Tony Rice passed for two touchdowns and ran for another as Notre Dame shredded Purdue 52–7. It was one of the worst losses by Purdue in the history of the series, and its worst loss since a 48-0 drubbing in 1970. Notre Dame scored early and often, starting with a 38-yard Rice option run for a touchdown. Tony Rice's first passing touchdown on the year was an 8-yarder to freshman tight end Derek Brown. The Irish exploded for 28 points in the second quarter, highlighted by a 54-yard Rice touchdown pass to Rocket Ismail. Tailback Mark Green added a 7-yard touchdown run and Ricky Watters returned a punt 66 yards for a score. Coach Lou Holtz used three separate quarterbacks in the second quarter and four total in the game. 3rd-string quarterback Steve Belles hit running back Tony Brooks for a 34-yard score to put the Irish up 42–0 at half-time. The second half saw the Irish score ten points with back-ups, a 44-yard field goal by Billy Hackett and a 36-yard run from freshman fullback Rodney Culver. Purdue's lone touchdown was a fourth quarter 7-yard pass from Brian Fox to Calvin Williams. The Irish improved to 3-0 while the Boilermakers dropped to 1–2 on the year.

| Team | 1 | 2 | 3 | 4 | Total |
|---|---|---|---|---|---|
| Boilermakers | 0 | 0 | 0 | 7 | 7 |
| • No. 8 Fighting Irish | 14 | 28 | 3 | 7 | 52 |

===Stanford===

Tony Rice rushed for two touchdowns and passed for a third to lead the Fighting Irish to a 42–14 blowout of Stanford. Rice completed 11 of 14 passes for 129 yards and rushed for 107 yards. Rice scored runs of 30 yards and 6 yards while the Irish tailbacks added 3 other scores with touchdowns from Mark Green, Tony Brooks, and Anthony Johnson. Despite the lopsided score, Stanford did mount two of the longest scoring drives against the Irish to date, with a 68-yard drive by quarterback Brian Johnson and a 73-yard drive by back-up quarterback Jason Palumbis. Freshman standout tight end Derek Brown added the Irish's sole passing touchdown in the 3rd quarter. The Irish defense stymied the Cardinal, holding them to just 111 yards in the first half.

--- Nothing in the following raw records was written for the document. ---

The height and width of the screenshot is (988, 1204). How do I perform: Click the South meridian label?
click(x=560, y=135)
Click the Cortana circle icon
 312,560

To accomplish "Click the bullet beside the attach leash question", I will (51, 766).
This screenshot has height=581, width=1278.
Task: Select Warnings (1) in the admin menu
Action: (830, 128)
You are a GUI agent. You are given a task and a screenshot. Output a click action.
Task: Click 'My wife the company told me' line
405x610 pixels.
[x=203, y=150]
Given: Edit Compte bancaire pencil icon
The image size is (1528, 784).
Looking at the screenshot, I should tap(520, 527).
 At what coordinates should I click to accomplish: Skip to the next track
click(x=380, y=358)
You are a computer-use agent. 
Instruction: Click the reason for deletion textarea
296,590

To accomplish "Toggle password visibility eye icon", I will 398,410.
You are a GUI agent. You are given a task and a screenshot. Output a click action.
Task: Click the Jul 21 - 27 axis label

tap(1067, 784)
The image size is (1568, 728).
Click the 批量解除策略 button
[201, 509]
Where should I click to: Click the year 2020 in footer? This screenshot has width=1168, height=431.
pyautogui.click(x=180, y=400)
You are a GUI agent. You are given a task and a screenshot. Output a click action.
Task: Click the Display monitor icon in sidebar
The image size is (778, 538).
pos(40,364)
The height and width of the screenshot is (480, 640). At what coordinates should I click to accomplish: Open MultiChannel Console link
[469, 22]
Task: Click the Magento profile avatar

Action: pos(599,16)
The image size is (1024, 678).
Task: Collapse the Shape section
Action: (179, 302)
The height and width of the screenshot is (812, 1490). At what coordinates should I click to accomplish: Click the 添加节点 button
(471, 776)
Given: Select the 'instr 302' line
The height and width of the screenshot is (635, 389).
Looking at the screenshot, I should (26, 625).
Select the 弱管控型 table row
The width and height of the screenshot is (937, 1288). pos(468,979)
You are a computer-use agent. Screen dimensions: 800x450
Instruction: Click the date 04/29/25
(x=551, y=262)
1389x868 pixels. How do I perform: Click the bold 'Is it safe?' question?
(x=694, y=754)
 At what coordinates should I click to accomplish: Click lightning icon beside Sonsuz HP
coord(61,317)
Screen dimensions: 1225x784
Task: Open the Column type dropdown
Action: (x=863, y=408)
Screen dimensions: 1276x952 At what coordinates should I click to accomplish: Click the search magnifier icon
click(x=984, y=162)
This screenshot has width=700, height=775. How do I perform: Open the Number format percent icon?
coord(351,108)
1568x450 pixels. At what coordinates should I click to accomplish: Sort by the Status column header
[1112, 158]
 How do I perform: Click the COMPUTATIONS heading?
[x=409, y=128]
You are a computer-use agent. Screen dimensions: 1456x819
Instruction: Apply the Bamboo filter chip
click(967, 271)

| Team | 1 | 2 | 3 | 4 | Total |
|---|---|---|---|---|---|
| Cardinal | 0 | 7 | 7 | 7 | 21 |
| • No. 5 Fighting Irish | 6 | 22 | 7 | 7 | 42 |

===At Pittsburgh===

Notre Dame, a loser to Pittsburgh three years in a row, narrowly avoided another such upset as the Irish improved to 5–0 on the season. The 30–20 victory in the rain did little to inspire confidence that Notre Dame could beat No. 1 Miami the following week. The Panthers made a number of critical mistakes that led the Panthers to believe they did more to lose the game more than Notre Dame did to win it.
"We could have won the game," said Panther coach Mike Gottfried, "but we made just enough mistakes to lose it."

Notre Dame struggled to contain Panther quarterback Darnell Dickerson, who at times had 10 seconds or more per play. The Panthers came out strong early, starting the game with an impressive drive, but before the Panthers could score, Irish cornerback Todd Lyght forced a fumble, which Chris Zorich recovered. After a stalled Irish drive, the Panthers got the ball back and took a 7–0 lead on a Dickerson touchdown. Notre Dame answered back with a 52-yard Tony Brooks run to the 2-yard line. The large run was the result of a failed Panther blitz attempt. Tony Rice scored on a 2-yard keeper to tie the game 7-7. After an Anthony Johnson touchdown gave the Irish a 14–7 lead, Dickerson scored his second touchdown to tie the game again at 14-14. Reggie Ho scored a 37-yard field goal to give the Irish a 17-14 half time lead.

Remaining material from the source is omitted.